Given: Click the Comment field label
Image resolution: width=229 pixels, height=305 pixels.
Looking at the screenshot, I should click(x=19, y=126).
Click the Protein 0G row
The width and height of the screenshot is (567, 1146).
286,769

++++++++

(Exercise aim):
Please repeat the material in full, keeping it exact.

(Finished task):
Given: Click the Comment field label
Image resolution: width=229 pixels, height=305 pixels.
Looking at the screenshot, I should click(x=19, y=126).
Click the Protein 0G row
The width and height of the screenshot is (567, 1146).
286,769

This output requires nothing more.